Indeed a significant share of the tourism in Flanders and Picardy consists of British pilgrimages to the sites of the greatest World War I losses. It is common for English children to take school trips to the French battlefields, for instance, and early July sees a surge in British tourism to mark the anniversary of the first wave of the infamous Somme Offensive. Britons flock to the many memorials erected by the mourners of England, Ireland, Scotland, and Wales, as well as of the Commonwealth countries that contributed troops to the Western Front. These memorials, which themselves are marked by the tension between celebration and mourning, are given context by the museums and reconstructed sites that dot the Western Front. The long history of the magnificent town of Ypres itself has been rendered almost a footnote to its overriding significance as a site of British martyrdom, and this hierarchy is reflected in the focus of the town's tourism industry, such as the devotion of its grand medieval Cloth Hall to a museum of the Great War with a strong British bias.
These varied memorials are themselves evolving British responses to the war as are other significant monuments along the Somme front, such as the angry Welsh dragon atop a plinth at the edge of Mametz Wood and the huge marble monument amidst the lovingly reconstructed trenches and tunnels at Vimy Ridge, where the Canadians commemorate their heavy losses. To experience these public memorials along with the wartime poetry and the post-war memoirs is to begin to understand the conflicts between individual and collective experience, a sense of meaningless loss and a belief in heroic sacrifice that are still at the unresolved heart of the British response to the Great War.
The immediate goal of this seminar, then, is to consider the continuing impact of the war on Britain.
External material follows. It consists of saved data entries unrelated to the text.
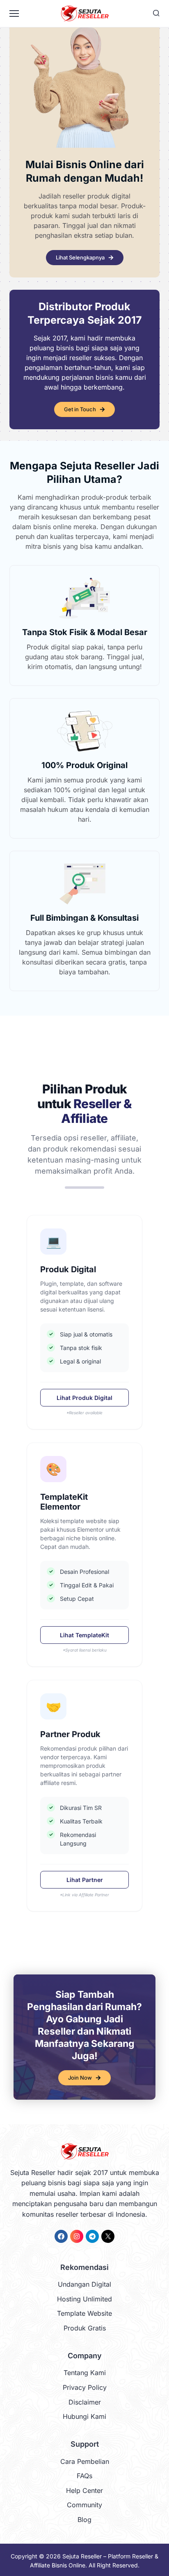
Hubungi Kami (84, 2416)
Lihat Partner (84, 1879)
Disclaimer (85, 2402)
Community (84, 2505)
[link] (61, 2236)
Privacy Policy (85, 2387)
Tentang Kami (85, 2373)
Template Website (84, 2313)
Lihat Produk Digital (84, 1397)
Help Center (84, 2490)
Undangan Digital (84, 2284)
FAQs (84, 2476)
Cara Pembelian (84, 2461)
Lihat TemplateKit (84, 1635)
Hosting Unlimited (84, 2299)
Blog (84, 2519)
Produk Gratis (85, 2328)
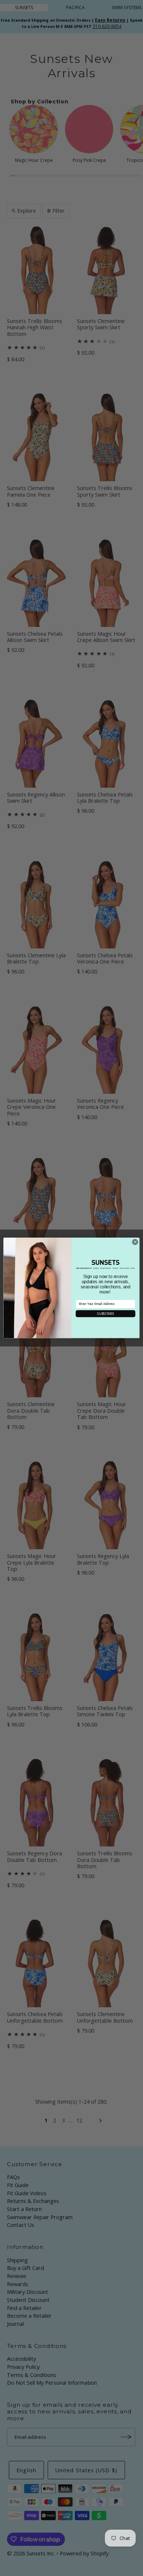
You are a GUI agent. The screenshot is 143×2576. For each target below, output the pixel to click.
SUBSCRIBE (105, 1314)
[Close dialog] (135, 1242)
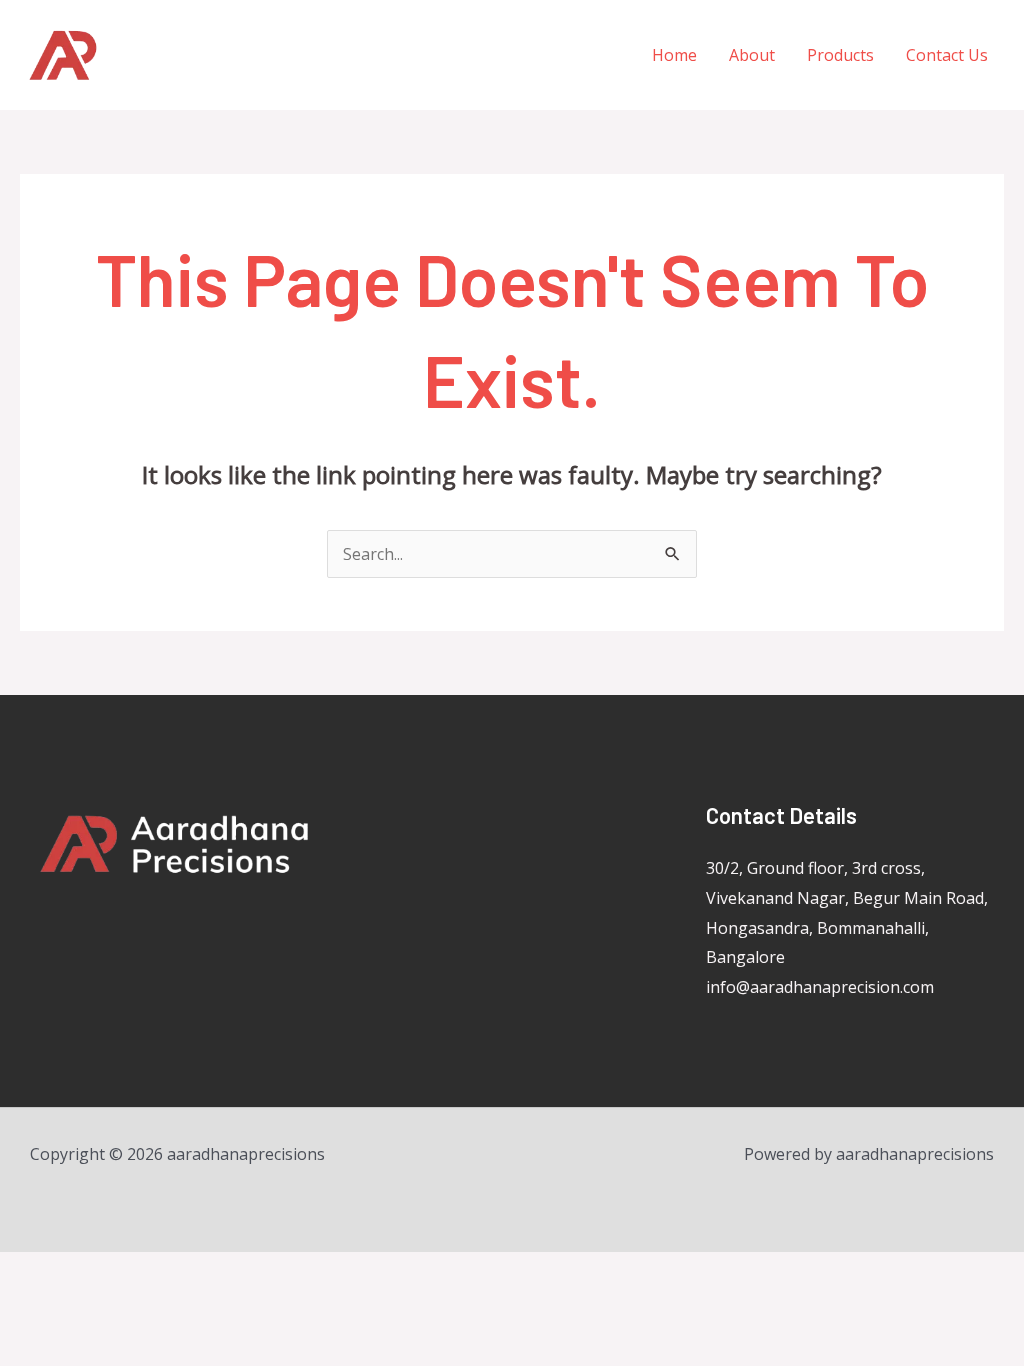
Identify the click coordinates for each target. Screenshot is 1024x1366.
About (752, 55)
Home (674, 55)
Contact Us (947, 55)
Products (840, 55)
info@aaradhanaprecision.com (820, 987)
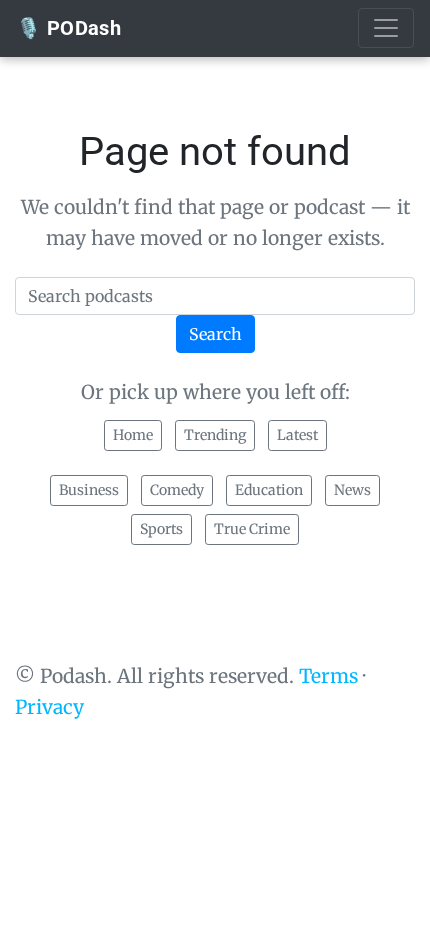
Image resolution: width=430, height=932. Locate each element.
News (352, 490)
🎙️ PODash (68, 28)
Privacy (49, 707)
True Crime (252, 529)
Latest (297, 435)
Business (89, 490)
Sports (161, 529)
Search (215, 334)
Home (133, 435)
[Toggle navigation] (386, 28)
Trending (215, 435)
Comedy (177, 490)
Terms (328, 676)
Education (269, 490)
We will study the role of Britain in the Great War and encounter the British art, museums, and monuments that constitute the persistent and still conflicted cultural memory of it. We hope this seminar will awaken participants, and through them their students, to the deep, devastating, and lasting effects of war on a culture that has experienced it in a way the U.S. has not. We expect thus to develop an understanding of the British experience before, during, and after the war that will help Americans recover the First World War's suppressed importance in our own literature and culture. We also hope that an interdisciplinary, co-directed seminar will encourage teachers to use an interdisciplinary approach in their own teaching and perhaps try team-teaching when they return home.